I sit up, slowly, still picturing myself reaching for Tyler and touching his hand that felt so warm and real. I should feel the weight of the truth on me, the truth that he’s dead, but I instead feel lightness, a peaceful sensation, one that builds until it’s stronger than the more painful one I’d had at the mailbox.
I brush the hair away from my face, and I want to say something out loud, something that I’m feeling deep inside of me but that I’m afraid to vocalize.
Emma notices that I’ve woken up. “Claire, honey. Are you… are you okay?”
I realize that I might be hyperventilating, wanting so desperately to speak.
“Claire, you’re—”
“I think he might not be dead,” I say, and then I break into tears.
CHAPTER THIRTY-ONE
TYLER
“Don’t you give me that! I’ve just had to talk my poor sister down from thinking her nephew is dead!”

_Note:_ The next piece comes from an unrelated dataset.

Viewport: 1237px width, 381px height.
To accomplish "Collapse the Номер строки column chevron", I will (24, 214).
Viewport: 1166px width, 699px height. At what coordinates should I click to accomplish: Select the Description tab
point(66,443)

I wake up to my mother’s back to me, her screaming into her phone, which is weird since my mother isn’t one to scream. I’m in a hospital, that much I know from looking around at the white walls, the big window and a host of beeping machines and IVs.
“Is everything all right in here?” A woman who I suppose is a nurse asks my mother after rushing into my room.

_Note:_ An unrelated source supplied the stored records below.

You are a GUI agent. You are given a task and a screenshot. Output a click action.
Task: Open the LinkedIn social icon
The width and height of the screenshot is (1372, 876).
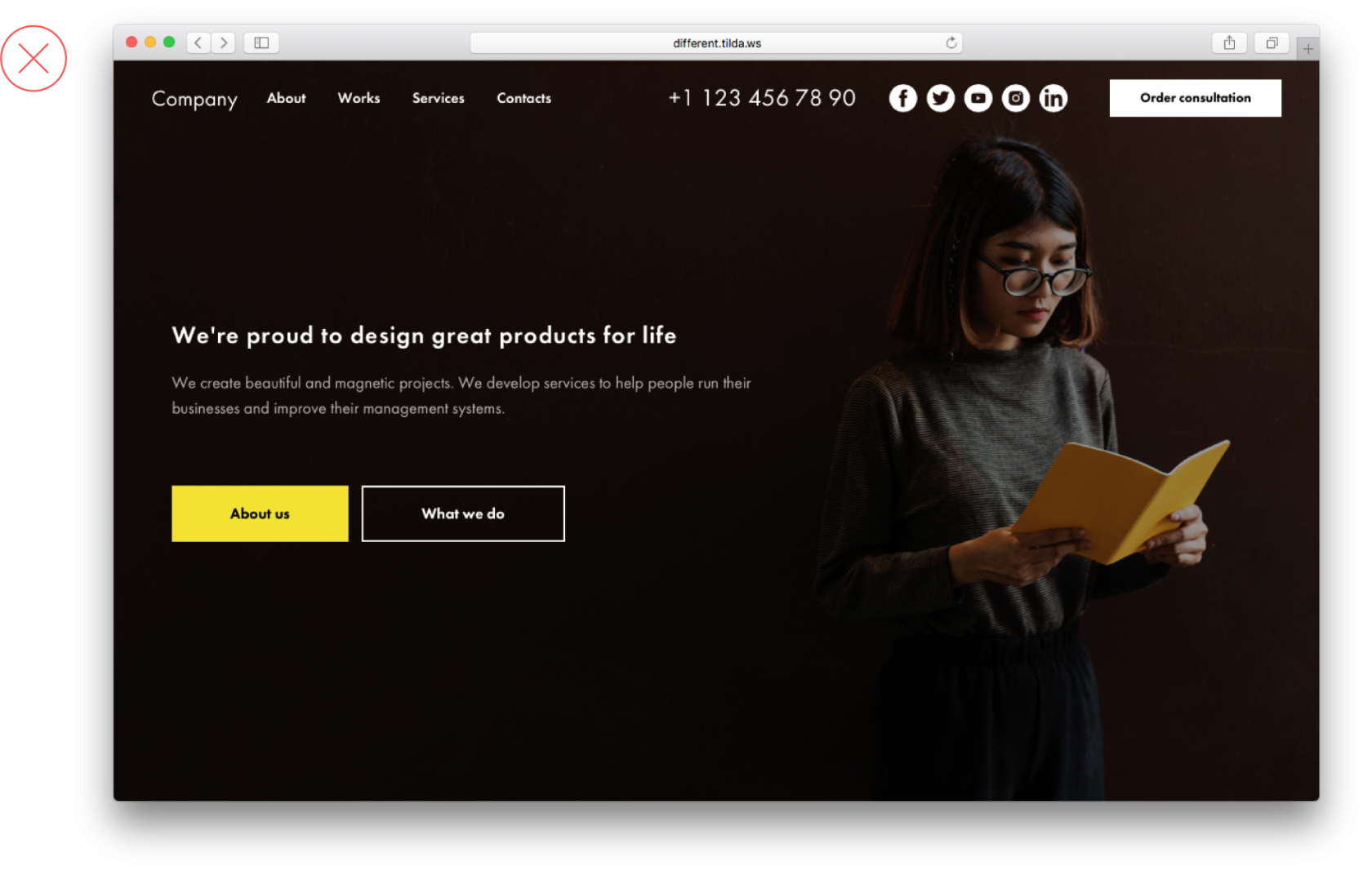pos(1053,98)
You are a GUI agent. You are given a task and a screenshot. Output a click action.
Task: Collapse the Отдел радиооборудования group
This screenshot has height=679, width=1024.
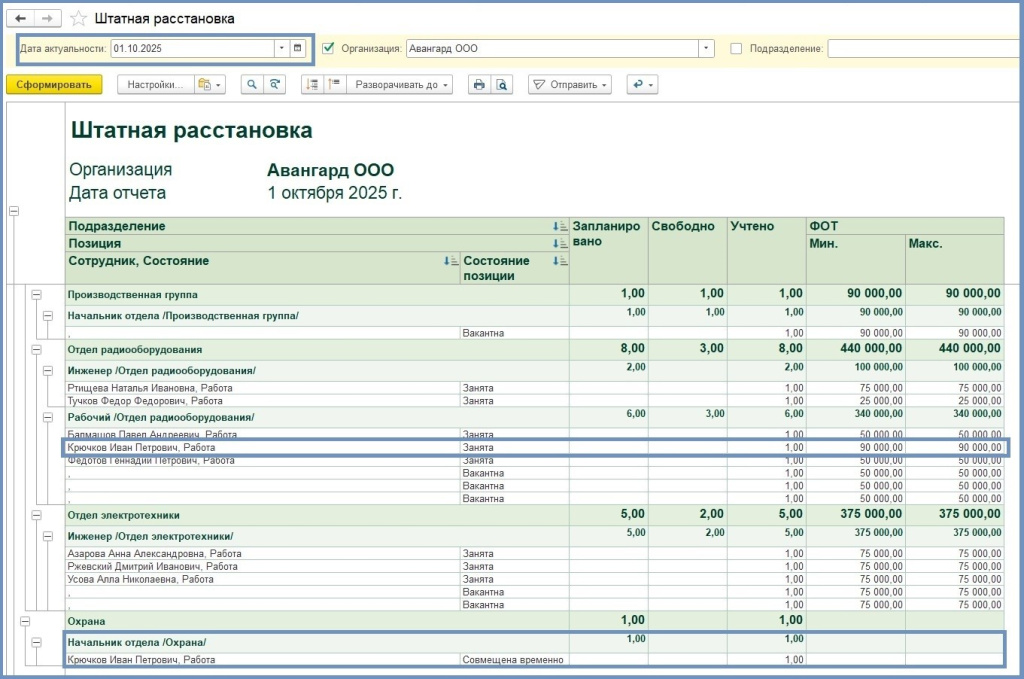[x=36, y=349]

Mom turns to her and holds her hand over her phone. “This so-called news agency got a list of all the injured and somehow plopped them right along with the dead!” Mom is shaking her head wildly back and forth and goes right back to yelling at whomever is on the other line.
The nurse turns away, then stops and looks at me. “You’re awake,” she says quietly, coming over to my bedside. “Are you feeling all right?”
I nod, not really able to talk because my throat burns like hell.
“She’s right,” the woman says, tilting her head to my mother who is still wrapped up in the phone call. “Nobody is supposed to share the names in a tragedy like this, not until all of the family is notified, especially when they lump in the injured and say that every single one of you died. What a mess.”